A mobilidade urbana no Brasil

Enviada em 20/09/2021

A partir dos anos 1950, no Brasil, o presidente Jucelino Kubitcheck, em seu plano de governo “50 anos em 5”, viabilizou a instalação de diversas indústrias no território nacional, com ênfase na automobilística, dando início à valorização dos meios de transportes individuais pelos brasileiros. Na contemporaneidade, esse panorama perdura, comprometendo a mobilidade urbana devido à falta de  investimento nos transportes coletivos e à supervalorização dos modais individuais. Consequentemente, os transtornos no trânsito se agravam, gerando grandes impactos ambientais e sociais, que precisam ser combatidos.

Primeiramente, é válido ressaltar que a carência de investimentos na melhoria dos transportes públicos agrava a problemática, uma vez que esses modais auxiliam na redução do tráfego por abrigarem um maior número de passageiros em um menor espaço. Nesse sentido, percebe-se que essa carência representa uma negligência dos setores governamentais, configurando-se como o fenômeno “Atitude Blasé”, caracterizado pelo sociólogo Talcott Parsons como uma ação de indiferença  do Estado com seus cidadãos. Portanto, enquanto os setores governamentais não se comprometerem a melhorar ônibus e metrôs, a população será obrigada a se locomover em modais superlotados, com insegurança, precariedade e atrasos, dificultando a mobilidade urbana.

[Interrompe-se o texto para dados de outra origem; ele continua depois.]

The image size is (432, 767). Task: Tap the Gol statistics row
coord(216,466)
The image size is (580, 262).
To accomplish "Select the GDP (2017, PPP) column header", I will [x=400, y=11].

Há necessidade de ressaltar, também, que o setor midiático cencede ao automóvel próprio um símbolo de “status”, supervalorizando-o. Segundo o filósofo Karl Marx, essa óptica é um " Fetichismo de Mercadoria", uma vez que um simples produto torna-se um objeto de adoração. Dessa forma, o brasileiro, alienado, compra ou financia o carro individual, a fim de, além de utilizar como meio de locomoção, utiliza para mostrar que possui o veículo, fazendo com que o excesso de automóveis cause diversas consequências, como congestionamento, poluição sonora e agravamento do efeito estufa.

Tendo isso em vista, percebe-se a importância da adoção de medidas que solucionem a problemática. Assim, para reverter a atual conjuntura, urge que o Governo, como instância máxima de administração executiva, invista na manutenção dos veículos de utilização pública, bem como na malha rodoviária brasileira, por meio da melhoria de estradas, da compra de novos ônibus, da instalação de novos metrôs e melhoria na infraestrutura dos já existentes, a fim de aprimorar a mobilidade urbana, reduzir o estresse enfrentado no trânsito e os impactos ambientais.